Here is one library I've heard of https://immutable-js.com/ . I don't know of others.

3 comments

I'm wondering if there is some inherit flaw in coding some data structures in Node/JS. Maybe this is just another case of the "Node tax"? Things like boxing, floating point number arithmetic, manual pop counts, array copying with bounds checks, etc would all go quite a far way to making for example the Map quite under performant by quite a significant factor especially with large collection sizes and hot loops. Have no idea what the Node runtime does/optimises for example the software version of PopCount encoded in the Immutable.js.

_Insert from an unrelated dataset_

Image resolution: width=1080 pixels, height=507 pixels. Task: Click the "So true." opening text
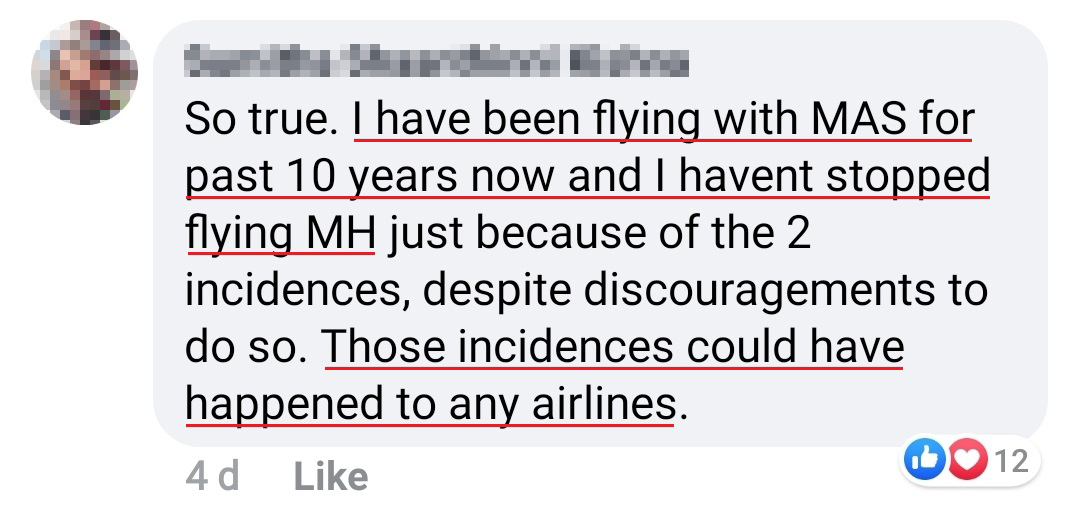point(263,122)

Having written persistent data structures in other lang's that are quite capable (170ns lookup 10,000,000 elements approx to give a rough guide) - yes it is an order slower than unordered hash mutable structures but often still faster than for example the mutable ordered ones I've tested with the advantage of still being immutable. This does benefit some scenarios where you want data sharing/cheap clones of data.

My experience with ImmutableJS was to remove it and see performance go up by a factor of 100-200.

https://github.com/mschaef/react-matchstick/commit/070802b69...

This was something of a worst case scenario (and it was five years ago, so presumably things have gotten better) but it still underscores the need to carefully consider these tools before adopting them. Do they really offer enough (to your application) to be worth the associated costs in readability, performance, etc.

If the goal is to prevent mutation, maybe there are better ways to do that. If the goal is to really accelerate, it's worth testing. (At the very least, Clojure's vectors seem unlikely to provide a benefit if you're working with vectors of len<32.)

That particular example seems to be a horrible misapplication of an ImmutableMap. That's not a map, that's just a record of values. (Well the 'board' member is a collection, but you get what I'm saying.)

I'm not surprised you saw huge speed up... I mean the original is looking up record fields by their name at runtime. That's bound to be extremely slow because it's basically impenetrable to the JIT optimizer.

In this case doing it the "immutable way" would be to create a data object, freeze it, instead only creating copies (themselves frozen) with individual fields changes as appropriate.

I do wonder how it would have performed if you'd removed the outer 'sx', 'sy', 'board' map layer and kept the 'board' as an ImmutableList (or whatever).

Immutable JS is from Facebook.

Mori is the 'original' Clojure data-structures in Java Script.